Phil Hodgen February 4, 2009 at 12:21 am

Ah, the folly of metrics in a world where a human judgment ("Is this a good outcome or a bad outcome?") is required.

Ron Baker is all over this in the timesheet arena, isn't he. Same logic probably applies in the audit arena. Ron's point — I'm a learner in this area so maybe I misunderstand it — is you don't measure project success (and employee productivity) by the hours the bill, but by the results they get, and this requires something squishy — the manager has to make a judgment call.

Audits done badly are as useless as timesheets for professionals.

I'm coming to the conclusion — following your logic — that even well-done audits are useless.

Deadpool pick for first Big 4 firm to die: PwC, 15-March-2010. Who's the bookie on this bet? :-) Yeah I know Deloitte looks dodgy these days but I'll stick with the original bet I made to @retheauditors on Twitter.

@philiphodgen

James Governor February 4, 2009 at 2:56 pm

thanks very much for the props dennis. we're working at it!

here's to the rise of post-autistic economics…. where accounting and strategy have a human face.

Francine McKenna February 4, 2009 at 5:30 pm

If PwC goes ahead and buys BearingPoint, they'll accelerate their demise. Don't forget EY… Funny how KPMG seems the most sensible by comparison these days, keeping their head down and all except for their silly PR that fed their global empire desires… http://news.prnewswire.com/DisplayReleaseContent….
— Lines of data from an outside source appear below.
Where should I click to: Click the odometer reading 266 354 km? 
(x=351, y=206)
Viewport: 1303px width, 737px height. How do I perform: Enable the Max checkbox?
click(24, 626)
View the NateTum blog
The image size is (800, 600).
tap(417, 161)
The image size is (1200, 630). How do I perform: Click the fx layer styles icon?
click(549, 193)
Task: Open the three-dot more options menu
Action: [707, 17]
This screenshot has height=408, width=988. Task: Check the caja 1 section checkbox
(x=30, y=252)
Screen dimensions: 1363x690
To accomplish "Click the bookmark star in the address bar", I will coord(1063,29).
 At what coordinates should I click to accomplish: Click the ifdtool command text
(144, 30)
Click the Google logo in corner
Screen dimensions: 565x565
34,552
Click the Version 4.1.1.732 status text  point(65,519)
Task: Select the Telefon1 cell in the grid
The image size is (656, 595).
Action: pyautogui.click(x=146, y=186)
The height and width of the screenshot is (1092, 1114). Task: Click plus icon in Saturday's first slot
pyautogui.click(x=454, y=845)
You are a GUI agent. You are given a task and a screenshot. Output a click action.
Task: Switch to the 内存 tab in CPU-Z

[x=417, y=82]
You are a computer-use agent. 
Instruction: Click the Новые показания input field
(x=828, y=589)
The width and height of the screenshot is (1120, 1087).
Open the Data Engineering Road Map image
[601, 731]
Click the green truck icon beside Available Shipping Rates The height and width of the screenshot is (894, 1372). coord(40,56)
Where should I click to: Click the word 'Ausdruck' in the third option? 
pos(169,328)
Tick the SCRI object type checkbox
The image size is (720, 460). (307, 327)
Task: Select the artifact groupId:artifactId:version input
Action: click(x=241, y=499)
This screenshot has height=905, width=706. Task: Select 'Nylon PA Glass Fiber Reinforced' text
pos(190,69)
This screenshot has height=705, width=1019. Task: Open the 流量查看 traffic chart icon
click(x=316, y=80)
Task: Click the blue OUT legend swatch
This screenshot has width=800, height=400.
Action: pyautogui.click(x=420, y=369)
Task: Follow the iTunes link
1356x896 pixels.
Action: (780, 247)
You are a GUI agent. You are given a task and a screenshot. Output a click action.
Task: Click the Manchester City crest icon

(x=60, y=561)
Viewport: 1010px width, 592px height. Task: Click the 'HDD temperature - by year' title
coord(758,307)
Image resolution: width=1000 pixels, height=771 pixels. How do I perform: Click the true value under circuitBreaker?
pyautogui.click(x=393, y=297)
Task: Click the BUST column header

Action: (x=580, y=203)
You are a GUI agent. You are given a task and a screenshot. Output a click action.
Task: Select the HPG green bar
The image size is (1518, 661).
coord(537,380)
LYON CASTING February 12, 2009 at 3:44 pm

good

LYON CASTING February 12, 2009 at 3:45 pm

What is Auditing ?

John P. March 22, 2009 at 12:02 am

"The important thing to understand about the RedMonk model is that it decouples corporate sponsorship from agenda-setting"

Really?

Dennis, take a look at my comment at the end of Shel's post (to which you have linked).

There is absolutely no evidence to suggest that their model decouples sponsorship and agenda setting. If you wish to offer evidence, feel free to post links and the rest of us shall review it and form our own opinions.

Evidence from researchers such as Dan Ariely (Duke Professor of Behavioral Economics and visiting professor at MIT’s Media Lab) suggests that we have a love affair with FREE things and we irrationally sacrifice quality in the process. Undoubtedly, this applies equally to free information.

So long as firms such as RedMonk continue to offer "free and unbiased" content to readers they shall maintain popularity in the end-user community whether or not the content is genuinely valuable or unbiased. Of course the content is subsidized by dozens of corporate sponsors. What percentage of their content is subsidized by donations from the end-user community? I suspect zero. Draw your own conclusions.

Dennis Howlett March 22, 2009 at 1:45 am

@john – you're better directing your comment to Redmonk than myself. They're the ones making the assertion.